Camera performance is typically Samsung where the colours are a bit OTT but the new sensor does handle highlights well. Images are sharp and detailed for the most part, but when compared to almost any other phone in its price bracket, will display a white-level imbalance. It has a tendency to overexpose images, but that also makes it more revealing in the darker areas of the image, something that works well for social media. Colours are always a notch more saturated than most other phones in the price range and while maintaining focus well around the centre of the frame, the edges could suffer from distortion.
Selfies are much better resolved via the rear camera when folded, compared to the 10MP main display selfie cam. If you’re a right-handed user, your thumb will most likely cover the front lenses but set it on a timer and it delivers impressive results.
Wireless charging and a more powerful 25W wired charging solution round up the updates and the battery life itself sees a big improvement too, thanks to the 3700mAh battery. A full day of use isn’t a problem at all, especially if you find yourself in scenarios where you don’t need to open the main display often (good luck with that though).
A flip phone is clearly more about the want than the need. And if you’ve already decided your priorities, the Samsung Galaxy Flip 4 is the best of the breed. I do prefer the Motorola Razr for its slicker and easier one-handed clamshell operation, but it is beaten hollow by the Samsung Flip in terms of functionality and performance.

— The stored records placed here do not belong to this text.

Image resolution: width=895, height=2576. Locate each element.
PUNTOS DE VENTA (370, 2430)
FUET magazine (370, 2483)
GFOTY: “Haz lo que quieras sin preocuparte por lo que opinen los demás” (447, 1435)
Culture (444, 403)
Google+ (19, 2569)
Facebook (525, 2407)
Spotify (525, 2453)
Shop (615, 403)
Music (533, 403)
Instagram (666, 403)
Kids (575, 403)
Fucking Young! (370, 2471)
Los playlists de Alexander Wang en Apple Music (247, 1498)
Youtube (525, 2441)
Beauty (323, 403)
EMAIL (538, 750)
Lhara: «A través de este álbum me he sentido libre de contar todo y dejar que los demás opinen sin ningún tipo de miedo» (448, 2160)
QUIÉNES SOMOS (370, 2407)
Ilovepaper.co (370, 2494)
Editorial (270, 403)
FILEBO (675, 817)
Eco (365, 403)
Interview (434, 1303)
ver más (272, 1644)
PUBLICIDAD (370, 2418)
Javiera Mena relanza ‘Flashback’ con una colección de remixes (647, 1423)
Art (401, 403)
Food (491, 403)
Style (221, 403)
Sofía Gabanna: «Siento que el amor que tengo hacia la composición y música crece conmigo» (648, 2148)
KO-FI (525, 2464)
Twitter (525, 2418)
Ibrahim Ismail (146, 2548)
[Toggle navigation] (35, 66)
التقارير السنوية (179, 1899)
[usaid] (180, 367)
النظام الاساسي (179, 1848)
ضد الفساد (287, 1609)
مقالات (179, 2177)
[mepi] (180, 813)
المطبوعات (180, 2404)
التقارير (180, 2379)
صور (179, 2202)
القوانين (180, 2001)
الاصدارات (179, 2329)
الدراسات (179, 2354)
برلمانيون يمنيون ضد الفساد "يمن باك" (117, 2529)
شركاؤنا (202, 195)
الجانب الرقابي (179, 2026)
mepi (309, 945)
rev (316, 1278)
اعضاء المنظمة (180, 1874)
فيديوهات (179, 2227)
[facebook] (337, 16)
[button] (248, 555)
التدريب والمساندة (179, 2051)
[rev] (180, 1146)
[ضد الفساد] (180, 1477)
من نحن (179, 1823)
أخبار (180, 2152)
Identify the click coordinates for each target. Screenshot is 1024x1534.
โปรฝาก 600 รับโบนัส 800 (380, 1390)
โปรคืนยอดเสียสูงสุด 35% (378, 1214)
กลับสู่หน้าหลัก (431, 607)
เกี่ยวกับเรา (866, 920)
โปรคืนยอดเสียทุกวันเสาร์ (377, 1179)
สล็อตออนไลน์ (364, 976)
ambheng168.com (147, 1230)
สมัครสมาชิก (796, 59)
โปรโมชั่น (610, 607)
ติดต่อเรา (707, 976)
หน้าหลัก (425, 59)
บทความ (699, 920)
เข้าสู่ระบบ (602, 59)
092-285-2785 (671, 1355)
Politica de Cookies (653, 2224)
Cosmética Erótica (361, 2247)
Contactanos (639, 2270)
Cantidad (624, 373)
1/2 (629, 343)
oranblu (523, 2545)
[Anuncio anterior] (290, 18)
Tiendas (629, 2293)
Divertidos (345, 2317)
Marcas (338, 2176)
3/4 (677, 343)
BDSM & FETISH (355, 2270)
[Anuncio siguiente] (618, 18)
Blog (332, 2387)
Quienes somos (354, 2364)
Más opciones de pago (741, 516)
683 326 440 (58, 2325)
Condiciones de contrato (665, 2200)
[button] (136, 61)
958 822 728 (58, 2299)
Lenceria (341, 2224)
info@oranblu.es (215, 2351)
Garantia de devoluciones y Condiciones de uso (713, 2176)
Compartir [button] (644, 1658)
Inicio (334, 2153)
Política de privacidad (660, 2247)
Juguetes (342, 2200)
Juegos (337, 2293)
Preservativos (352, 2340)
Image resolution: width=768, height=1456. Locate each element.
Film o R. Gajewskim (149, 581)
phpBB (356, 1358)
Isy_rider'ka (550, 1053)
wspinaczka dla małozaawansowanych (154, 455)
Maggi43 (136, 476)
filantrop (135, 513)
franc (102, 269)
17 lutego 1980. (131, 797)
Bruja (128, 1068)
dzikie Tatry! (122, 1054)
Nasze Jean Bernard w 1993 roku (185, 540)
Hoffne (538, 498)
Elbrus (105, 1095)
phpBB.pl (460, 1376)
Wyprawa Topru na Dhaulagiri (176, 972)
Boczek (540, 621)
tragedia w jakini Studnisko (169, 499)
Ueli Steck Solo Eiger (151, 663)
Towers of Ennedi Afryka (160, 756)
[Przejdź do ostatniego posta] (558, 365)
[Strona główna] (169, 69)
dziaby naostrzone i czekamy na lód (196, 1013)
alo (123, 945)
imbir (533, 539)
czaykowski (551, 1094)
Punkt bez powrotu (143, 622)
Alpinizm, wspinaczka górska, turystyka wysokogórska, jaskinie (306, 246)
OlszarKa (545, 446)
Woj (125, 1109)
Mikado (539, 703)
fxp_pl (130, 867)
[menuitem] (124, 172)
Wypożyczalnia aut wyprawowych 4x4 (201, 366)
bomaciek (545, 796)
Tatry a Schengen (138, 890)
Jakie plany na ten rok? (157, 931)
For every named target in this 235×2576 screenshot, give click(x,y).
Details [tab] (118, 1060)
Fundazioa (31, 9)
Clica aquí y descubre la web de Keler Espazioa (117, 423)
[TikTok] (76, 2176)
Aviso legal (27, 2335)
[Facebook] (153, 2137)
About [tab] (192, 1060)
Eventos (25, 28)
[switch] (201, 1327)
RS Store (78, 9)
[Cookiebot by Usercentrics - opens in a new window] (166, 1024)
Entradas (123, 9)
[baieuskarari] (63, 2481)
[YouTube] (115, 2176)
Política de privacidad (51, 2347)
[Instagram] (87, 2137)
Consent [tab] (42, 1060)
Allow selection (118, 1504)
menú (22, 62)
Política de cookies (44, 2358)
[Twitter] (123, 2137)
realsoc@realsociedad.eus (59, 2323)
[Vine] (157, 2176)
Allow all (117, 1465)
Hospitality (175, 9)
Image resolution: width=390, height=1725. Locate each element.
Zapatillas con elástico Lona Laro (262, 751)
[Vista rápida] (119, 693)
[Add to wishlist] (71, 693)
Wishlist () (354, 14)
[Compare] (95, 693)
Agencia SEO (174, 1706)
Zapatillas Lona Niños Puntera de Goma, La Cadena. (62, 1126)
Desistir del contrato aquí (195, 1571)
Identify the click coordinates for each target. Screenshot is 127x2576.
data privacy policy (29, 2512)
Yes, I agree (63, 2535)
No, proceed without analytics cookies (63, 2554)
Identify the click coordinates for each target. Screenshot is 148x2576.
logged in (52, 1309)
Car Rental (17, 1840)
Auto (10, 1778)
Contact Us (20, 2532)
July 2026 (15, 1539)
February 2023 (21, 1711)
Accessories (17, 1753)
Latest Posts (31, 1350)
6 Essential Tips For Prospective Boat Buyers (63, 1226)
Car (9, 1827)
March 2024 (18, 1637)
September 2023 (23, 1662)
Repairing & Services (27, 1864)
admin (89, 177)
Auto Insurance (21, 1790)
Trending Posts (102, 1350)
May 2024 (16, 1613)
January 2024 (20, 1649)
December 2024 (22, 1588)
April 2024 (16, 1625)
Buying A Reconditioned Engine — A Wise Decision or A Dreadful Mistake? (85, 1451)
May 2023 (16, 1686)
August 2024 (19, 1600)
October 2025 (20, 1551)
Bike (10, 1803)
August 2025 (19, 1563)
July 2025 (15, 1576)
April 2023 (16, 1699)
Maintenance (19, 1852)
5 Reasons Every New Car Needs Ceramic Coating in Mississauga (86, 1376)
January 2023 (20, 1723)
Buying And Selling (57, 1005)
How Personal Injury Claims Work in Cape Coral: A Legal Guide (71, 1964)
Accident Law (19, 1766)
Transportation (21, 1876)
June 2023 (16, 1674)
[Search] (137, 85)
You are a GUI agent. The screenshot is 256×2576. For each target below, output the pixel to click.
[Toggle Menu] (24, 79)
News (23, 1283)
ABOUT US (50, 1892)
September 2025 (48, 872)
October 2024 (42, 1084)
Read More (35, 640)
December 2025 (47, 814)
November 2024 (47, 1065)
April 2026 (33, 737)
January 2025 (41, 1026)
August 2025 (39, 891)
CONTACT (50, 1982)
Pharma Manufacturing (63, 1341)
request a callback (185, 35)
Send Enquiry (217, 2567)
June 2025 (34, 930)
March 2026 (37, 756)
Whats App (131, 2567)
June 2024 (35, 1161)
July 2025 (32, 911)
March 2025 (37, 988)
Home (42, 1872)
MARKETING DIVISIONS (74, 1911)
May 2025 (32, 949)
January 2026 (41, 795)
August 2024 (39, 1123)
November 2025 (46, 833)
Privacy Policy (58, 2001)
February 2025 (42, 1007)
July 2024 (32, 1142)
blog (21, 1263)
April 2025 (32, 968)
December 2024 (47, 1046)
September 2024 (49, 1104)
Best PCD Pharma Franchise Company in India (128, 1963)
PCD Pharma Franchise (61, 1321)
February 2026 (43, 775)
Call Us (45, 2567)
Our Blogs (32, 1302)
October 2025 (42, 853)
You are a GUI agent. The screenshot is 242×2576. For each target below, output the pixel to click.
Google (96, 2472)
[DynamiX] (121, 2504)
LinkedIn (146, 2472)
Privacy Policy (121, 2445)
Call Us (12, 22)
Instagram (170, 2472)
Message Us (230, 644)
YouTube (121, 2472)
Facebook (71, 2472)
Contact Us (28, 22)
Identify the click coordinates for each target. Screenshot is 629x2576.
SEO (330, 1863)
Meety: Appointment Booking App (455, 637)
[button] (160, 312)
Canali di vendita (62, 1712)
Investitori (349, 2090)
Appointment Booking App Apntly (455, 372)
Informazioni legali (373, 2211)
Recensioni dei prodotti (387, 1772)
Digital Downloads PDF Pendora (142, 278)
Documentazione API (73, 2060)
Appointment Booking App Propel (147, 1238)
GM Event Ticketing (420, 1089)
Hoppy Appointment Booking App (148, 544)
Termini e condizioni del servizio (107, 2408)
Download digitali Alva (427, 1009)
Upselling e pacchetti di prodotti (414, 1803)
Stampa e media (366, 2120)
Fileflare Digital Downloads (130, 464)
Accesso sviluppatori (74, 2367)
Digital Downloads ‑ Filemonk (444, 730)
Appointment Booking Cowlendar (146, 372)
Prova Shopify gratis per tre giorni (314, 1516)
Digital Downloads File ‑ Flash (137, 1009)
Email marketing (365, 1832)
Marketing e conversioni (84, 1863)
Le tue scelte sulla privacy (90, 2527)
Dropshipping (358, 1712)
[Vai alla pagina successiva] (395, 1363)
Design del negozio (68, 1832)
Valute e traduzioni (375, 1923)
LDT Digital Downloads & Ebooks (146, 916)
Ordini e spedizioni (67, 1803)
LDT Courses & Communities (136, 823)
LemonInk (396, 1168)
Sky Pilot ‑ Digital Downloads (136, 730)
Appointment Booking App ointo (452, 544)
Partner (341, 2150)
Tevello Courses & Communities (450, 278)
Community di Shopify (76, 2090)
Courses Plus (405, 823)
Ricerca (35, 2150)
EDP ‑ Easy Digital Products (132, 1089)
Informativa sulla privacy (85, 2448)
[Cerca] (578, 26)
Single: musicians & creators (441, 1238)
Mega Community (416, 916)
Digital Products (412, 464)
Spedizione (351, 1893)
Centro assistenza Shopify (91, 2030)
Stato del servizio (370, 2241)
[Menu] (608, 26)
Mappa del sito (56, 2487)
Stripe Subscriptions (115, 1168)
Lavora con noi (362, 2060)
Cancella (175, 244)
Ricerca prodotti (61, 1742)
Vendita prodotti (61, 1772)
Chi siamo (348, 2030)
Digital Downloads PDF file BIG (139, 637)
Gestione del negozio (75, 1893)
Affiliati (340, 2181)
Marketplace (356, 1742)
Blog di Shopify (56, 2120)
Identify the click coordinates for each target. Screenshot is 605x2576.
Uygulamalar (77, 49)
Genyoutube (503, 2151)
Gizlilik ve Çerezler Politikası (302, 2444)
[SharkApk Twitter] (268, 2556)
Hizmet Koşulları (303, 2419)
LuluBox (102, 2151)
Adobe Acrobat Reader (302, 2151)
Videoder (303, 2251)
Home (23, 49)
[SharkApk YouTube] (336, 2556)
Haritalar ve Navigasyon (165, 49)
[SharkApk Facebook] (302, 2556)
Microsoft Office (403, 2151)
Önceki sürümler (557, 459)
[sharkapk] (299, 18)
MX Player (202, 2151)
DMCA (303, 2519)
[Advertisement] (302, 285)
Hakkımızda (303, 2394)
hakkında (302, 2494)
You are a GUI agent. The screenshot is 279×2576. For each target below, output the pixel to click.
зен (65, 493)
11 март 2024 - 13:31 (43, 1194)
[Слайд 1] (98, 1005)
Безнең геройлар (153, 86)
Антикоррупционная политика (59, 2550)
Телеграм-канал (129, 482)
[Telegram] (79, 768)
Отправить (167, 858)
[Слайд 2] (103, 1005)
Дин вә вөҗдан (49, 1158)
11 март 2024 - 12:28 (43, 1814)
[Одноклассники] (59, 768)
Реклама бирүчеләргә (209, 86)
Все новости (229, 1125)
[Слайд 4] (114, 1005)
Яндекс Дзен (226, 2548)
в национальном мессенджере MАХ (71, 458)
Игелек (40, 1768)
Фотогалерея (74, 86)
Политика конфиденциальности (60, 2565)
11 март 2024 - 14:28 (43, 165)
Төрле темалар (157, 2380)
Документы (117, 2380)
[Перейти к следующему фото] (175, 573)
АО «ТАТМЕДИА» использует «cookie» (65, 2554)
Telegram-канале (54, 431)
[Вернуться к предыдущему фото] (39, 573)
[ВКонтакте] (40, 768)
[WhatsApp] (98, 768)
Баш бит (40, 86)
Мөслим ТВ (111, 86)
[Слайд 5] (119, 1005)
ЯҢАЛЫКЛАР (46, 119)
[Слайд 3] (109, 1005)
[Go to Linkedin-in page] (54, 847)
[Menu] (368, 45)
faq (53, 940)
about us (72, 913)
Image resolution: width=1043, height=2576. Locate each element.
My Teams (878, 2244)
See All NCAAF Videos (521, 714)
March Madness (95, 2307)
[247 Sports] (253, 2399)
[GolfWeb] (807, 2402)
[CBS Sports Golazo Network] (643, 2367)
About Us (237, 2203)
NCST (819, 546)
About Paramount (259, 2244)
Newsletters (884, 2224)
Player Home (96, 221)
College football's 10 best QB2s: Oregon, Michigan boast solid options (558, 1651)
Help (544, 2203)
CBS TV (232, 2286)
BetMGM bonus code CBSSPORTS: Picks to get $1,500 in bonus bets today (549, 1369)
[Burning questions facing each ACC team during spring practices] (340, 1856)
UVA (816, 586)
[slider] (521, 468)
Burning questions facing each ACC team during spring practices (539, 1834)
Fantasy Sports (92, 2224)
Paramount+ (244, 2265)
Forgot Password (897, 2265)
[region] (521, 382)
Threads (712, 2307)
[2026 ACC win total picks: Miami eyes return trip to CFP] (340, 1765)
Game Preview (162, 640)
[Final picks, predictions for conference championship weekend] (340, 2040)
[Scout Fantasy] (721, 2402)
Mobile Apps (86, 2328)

Samsung calls this flagship-level performance and although its camera or RAM specs don’t indicate that, in real-world usage, it does keep up with the iPhone 13 Pro and the brands own S22 Plus in terms of tasks and everyday photography. If you already have a Flip 3, the upgrade isn’t worth stretching for, but for previous generation owners or Starship Enterprise applicants, this is the best flip phone on planet earth as of 2022.
If you absolutely must have a flip phone, the Flip 4 is the best of the breed. If you have a Flip 3 already, there’s not much here to force an upgrade.